Re: Integer PCM sample formats to Web Audio API?

Hi Ray,

2014/1/17 Raymond Toy <rtoy@google.com>:
> Thanks Marcus and Chris.  I now see what you're getting at. Yes, this is an
> option.  Somehow, though, I think that if you need low memory, you also have
> low CPU, so you lose no matter what. :-)
>

Exactly, which is why I think it may be necessary to lessen the audio
quality requirements in case we don't resample, in order to enable low
CPU loads. As long as we spec that behavior, I think it would be fine
- as long as the user is given the option to select whether to go with
the high quality or the low memory code path.

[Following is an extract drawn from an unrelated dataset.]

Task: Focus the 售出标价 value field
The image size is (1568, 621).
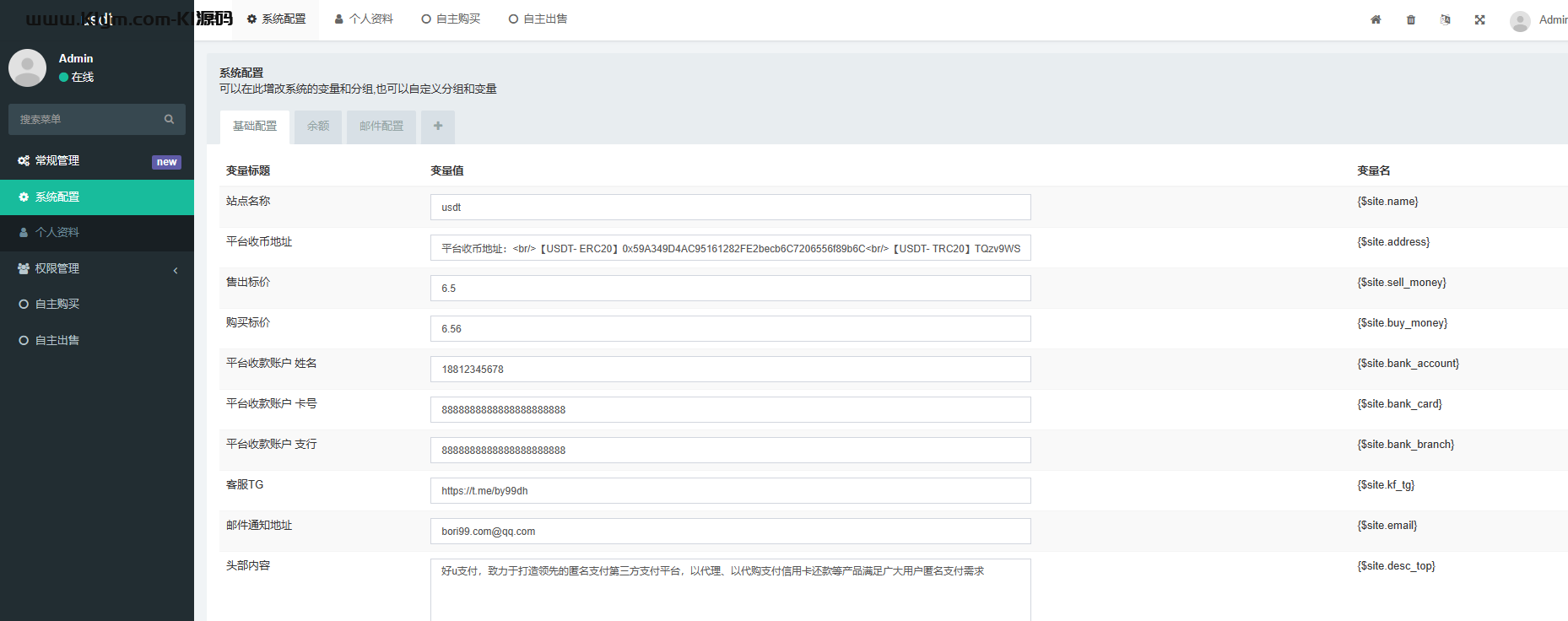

> I think Blink's interpolator for an AudioBufferSourceNode is just a linear
> interpolator. There will be some artifacts if you have to upsample (or
> downsample) too much. This will have to be fixed if we go this way.
>

If we skip resampling entirely, for all samples, yes, we'd have to
require a higher quality interpolator, which would inevitably mean
higher CPU loads.

Otherwise (i.e. if resampling could be done selectively), I think that
it would not be THAT much of a deal. I believe that most
consumer-level audio systems in use today don't do off line resampling
(instead they typically offer a selection between linear, cubic or
N:th order sinc interpolation, for instance).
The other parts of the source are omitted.